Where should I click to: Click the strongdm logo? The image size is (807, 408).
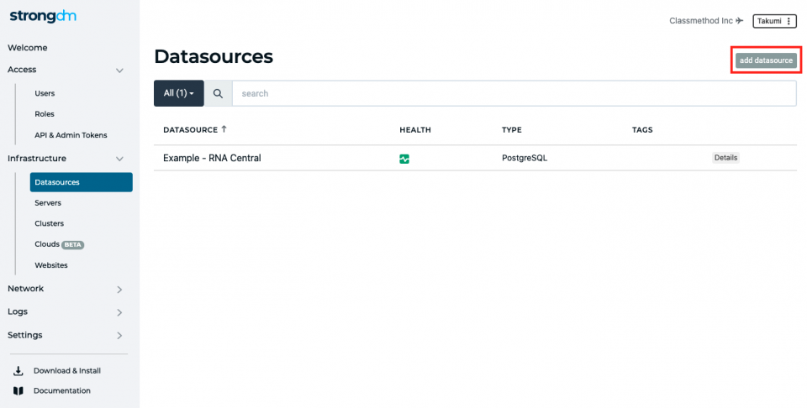43,17
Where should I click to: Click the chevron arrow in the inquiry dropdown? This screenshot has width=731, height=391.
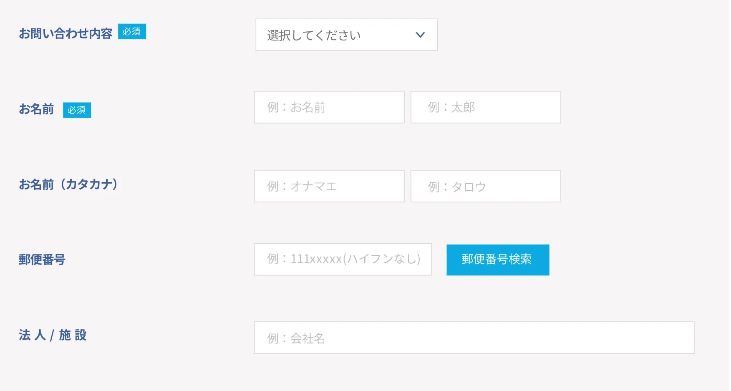click(x=420, y=35)
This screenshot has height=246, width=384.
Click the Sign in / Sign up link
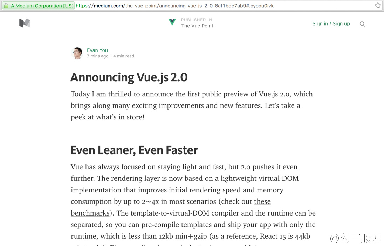[331, 24]

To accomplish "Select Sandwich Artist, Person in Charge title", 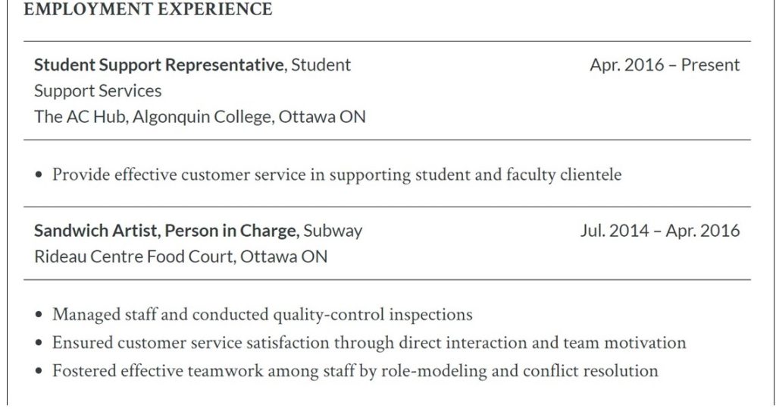I will click(167, 231).
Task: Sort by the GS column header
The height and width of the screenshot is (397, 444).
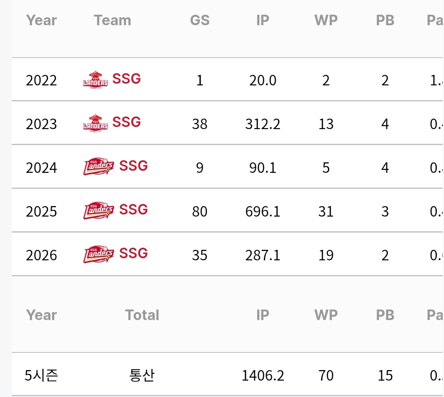Action: click(200, 20)
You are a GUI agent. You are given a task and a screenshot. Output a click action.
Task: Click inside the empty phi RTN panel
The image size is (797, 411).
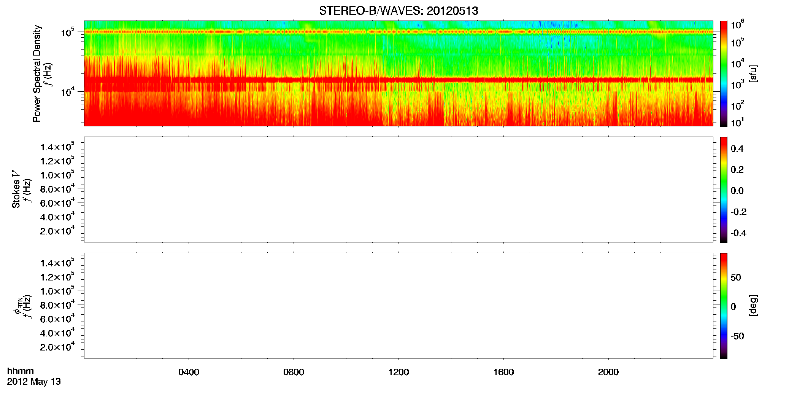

+++++

**What the task requires**
Locate the line containing "The height and" in the records above, then output it and every line after it through the last, excluding pictures.

**Response box**
The height and width of the screenshot is (397, 444).
Action: click(200, 20)
You are a GUI agent. You are given a task and a screenshot. Output a click action.
Task: Click inside the empty phi RTN panel
The image size is (797, 411).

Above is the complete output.